Disappearing Workers

A few weeks ago I noticed my HP cube-mate wasn't there Monday morning. I thought he took the day off, or was on vacation. A few days go by and we start asking around. No one knows anything. A couple of weeks go by and we're forced to assume he's been layed off.

Being contract workers we are not privy to any meetings or company info. We don't get two weeks notice or even a chance to tell our friends we won't be back. One of the funny aspects of this is that these people's desks/cubes are left just as they were, as if they simply went home for the day. The desks are piles of papers. Equipment is left in mid-experiment.

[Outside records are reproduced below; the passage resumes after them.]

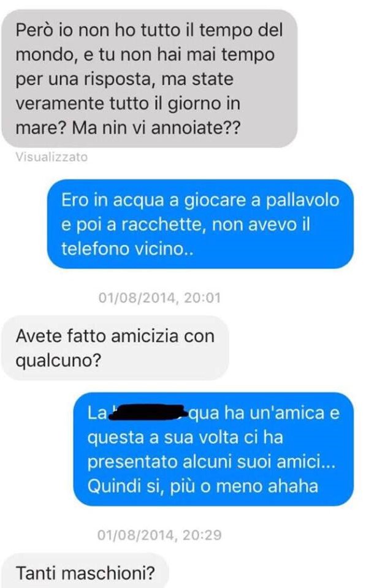Click the 01/08/2014, 20:29 timestamp
Viewport: 377px width, 588px height.
pyautogui.click(x=159, y=535)
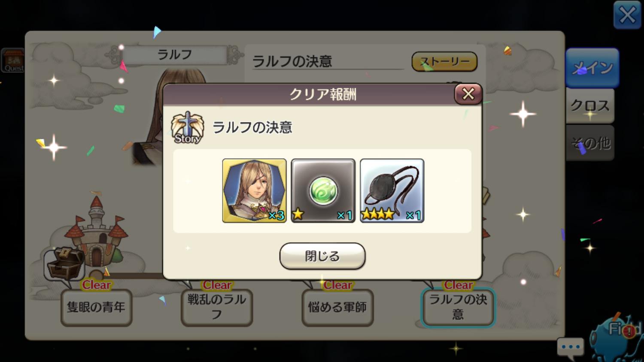Click the Story sword-and-wings icon

[x=187, y=128]
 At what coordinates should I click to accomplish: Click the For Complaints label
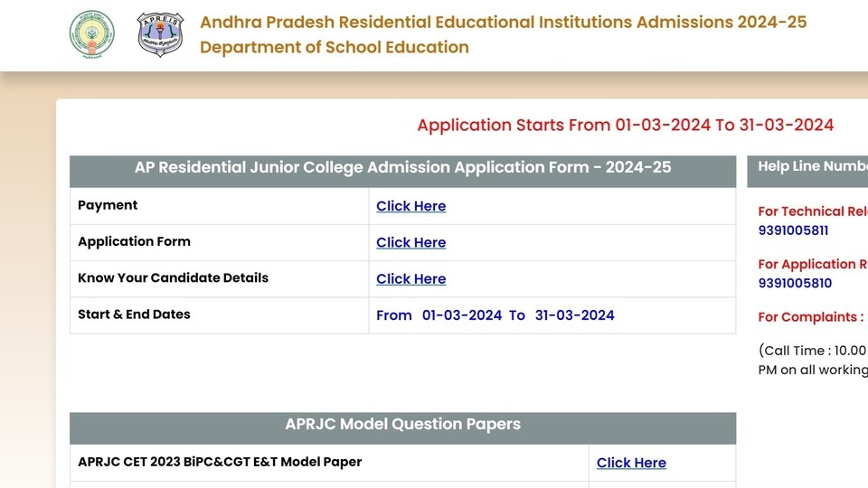click(810, 317)
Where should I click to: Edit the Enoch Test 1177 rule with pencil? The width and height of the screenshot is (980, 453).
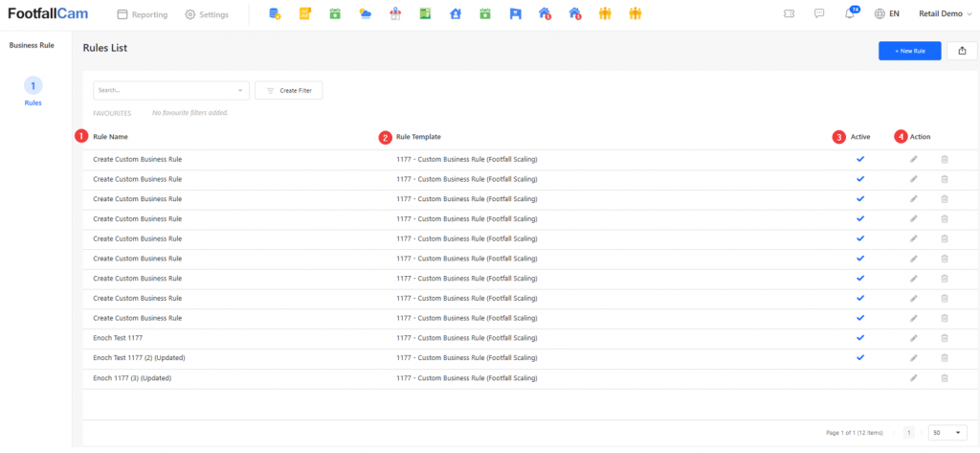[913, 338]
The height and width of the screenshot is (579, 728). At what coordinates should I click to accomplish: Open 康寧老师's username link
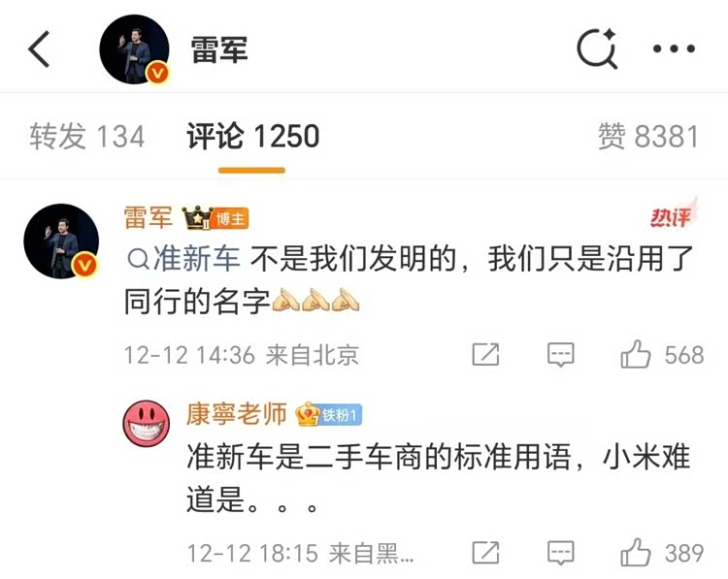click(x=236, y=414)
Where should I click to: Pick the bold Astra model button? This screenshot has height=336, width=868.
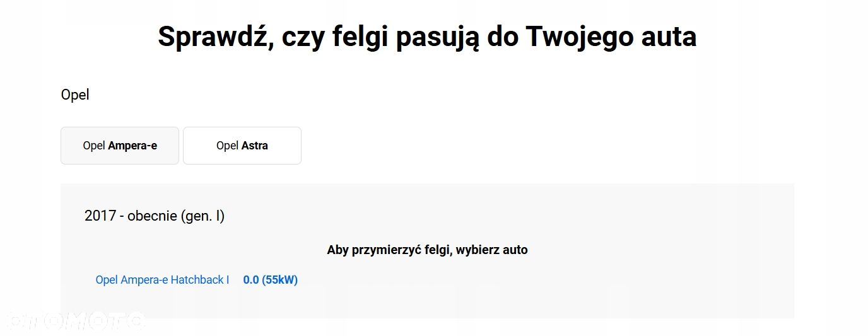click(x=255, y=146)
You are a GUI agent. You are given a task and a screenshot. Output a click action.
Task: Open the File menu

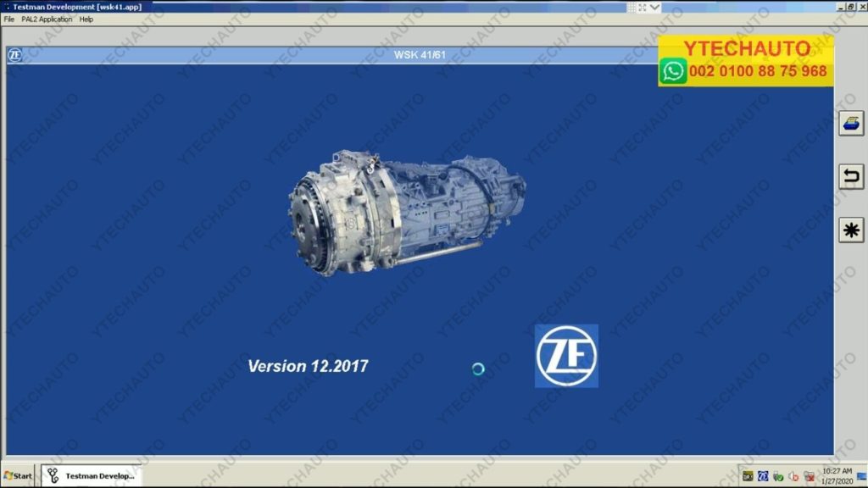pyautogui.click(x=9, y=19)
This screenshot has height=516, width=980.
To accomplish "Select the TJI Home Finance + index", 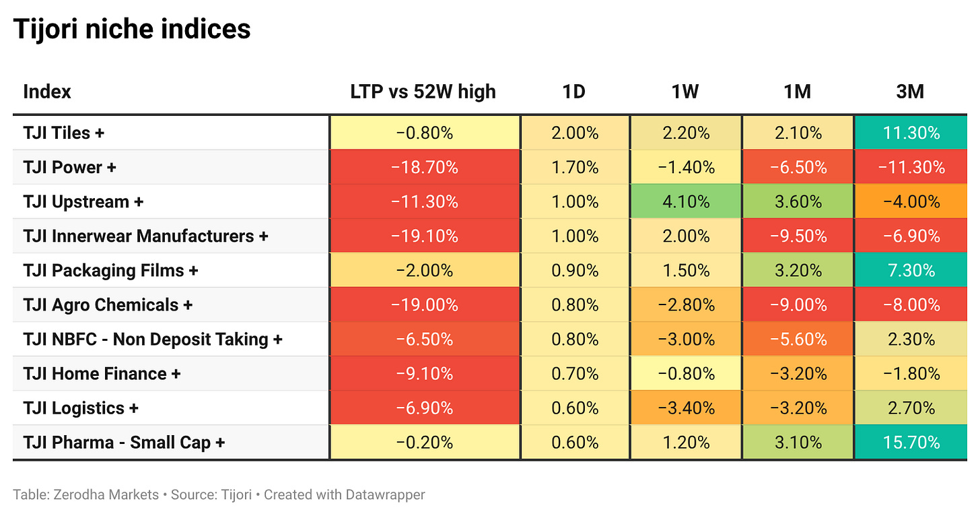I will pyautogui.click(x=102, y=373).
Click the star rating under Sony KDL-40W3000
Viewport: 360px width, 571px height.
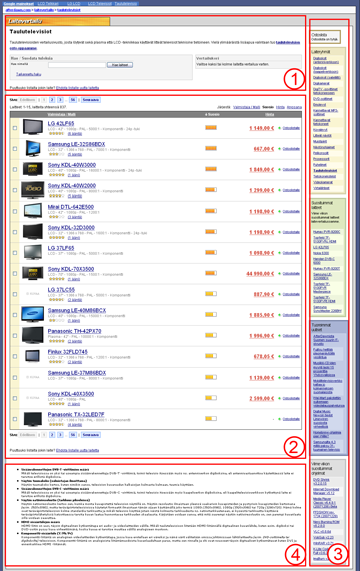[56, 175]
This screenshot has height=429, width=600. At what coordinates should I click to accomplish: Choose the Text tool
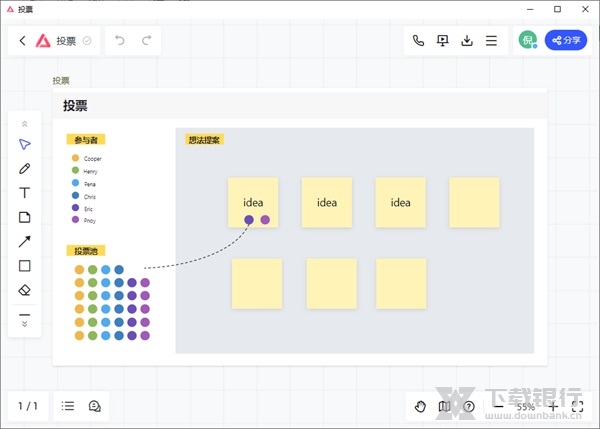[x=25, y=193]
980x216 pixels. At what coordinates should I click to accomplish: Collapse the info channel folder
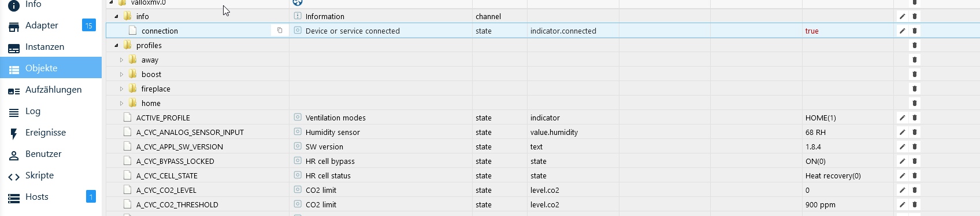(116, 16)
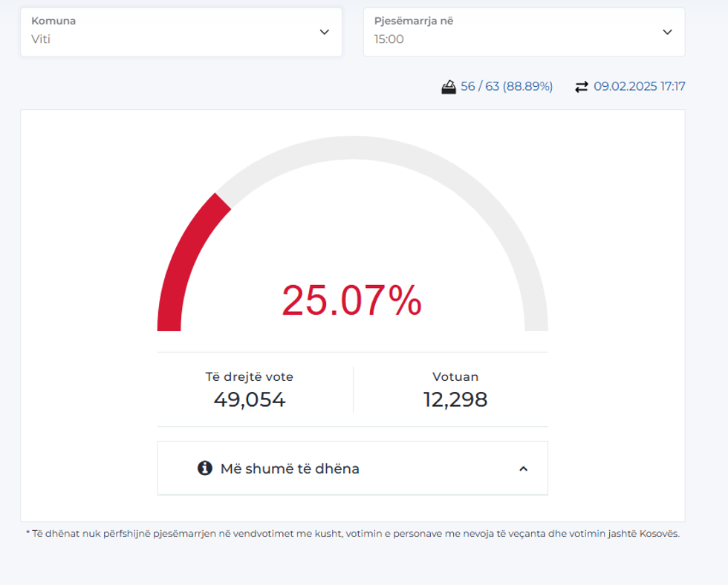Click the footnote text below the card
This screenshot has height=585, width=728.
(x=352, y=533)
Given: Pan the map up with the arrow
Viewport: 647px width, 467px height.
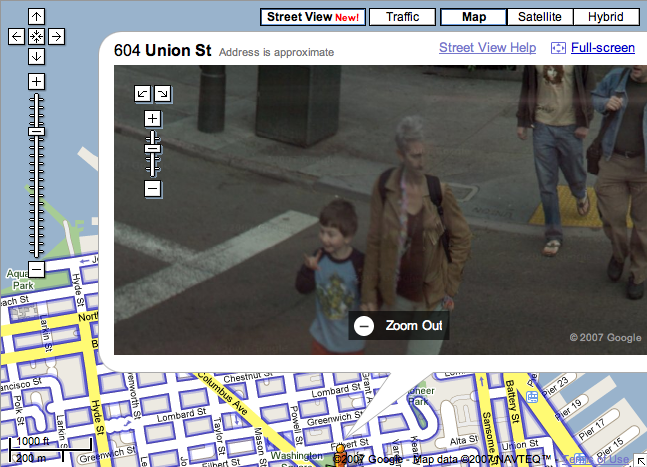Looking at the screenshot, I should click(x=36, y=17).
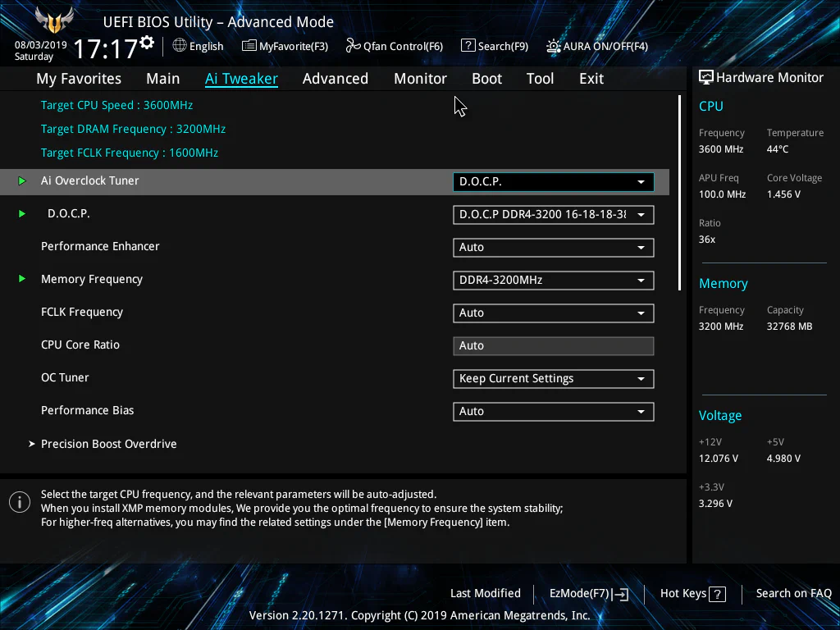Open the Ai Overclock Tuner dropdown

pyautogui.click(x=553, y=181)
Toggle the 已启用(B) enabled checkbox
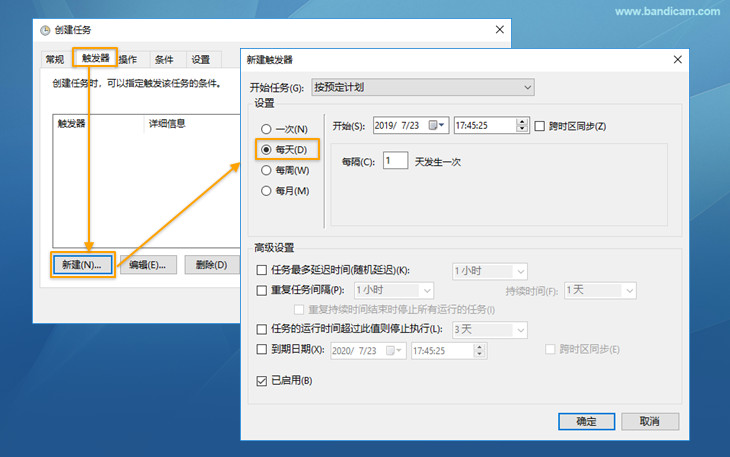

Yesterday Roger, across the aisle from me, didn't show up. We heard he'd been layed off. His cube looks completely untouched. The only indication is his white-board where he's crossed out his name and wrote a note:

"So long and thanks for all the fish! R.M."


Greg said...

I hope you understand the literary reference. It's the title of Douglas Adams' "fourth" volume in the Hitchhiker's Guide Trilogy (It's what the dolphins said when leaving the planet just before it was destroyed by the Vogons).
The satire is obvious, but the reminder is keep your resume updated, and as Adams put it in the first page of HGG: "Don't Panic".

Gordon R. Durand said...

On days with impossible deadlines, incompetent bosses, lame-brained co-workers, and computer malfunctions, I've always comforted myself with this thought: "What's the worst that could happen?"

The worst that could possibly happen is that I could be given 15 minutes to clean out my desk. That's it. That's all. That's the worst. Next to that everything else is a joke.

Somehow, for me anyway, that has always been a stress reliever.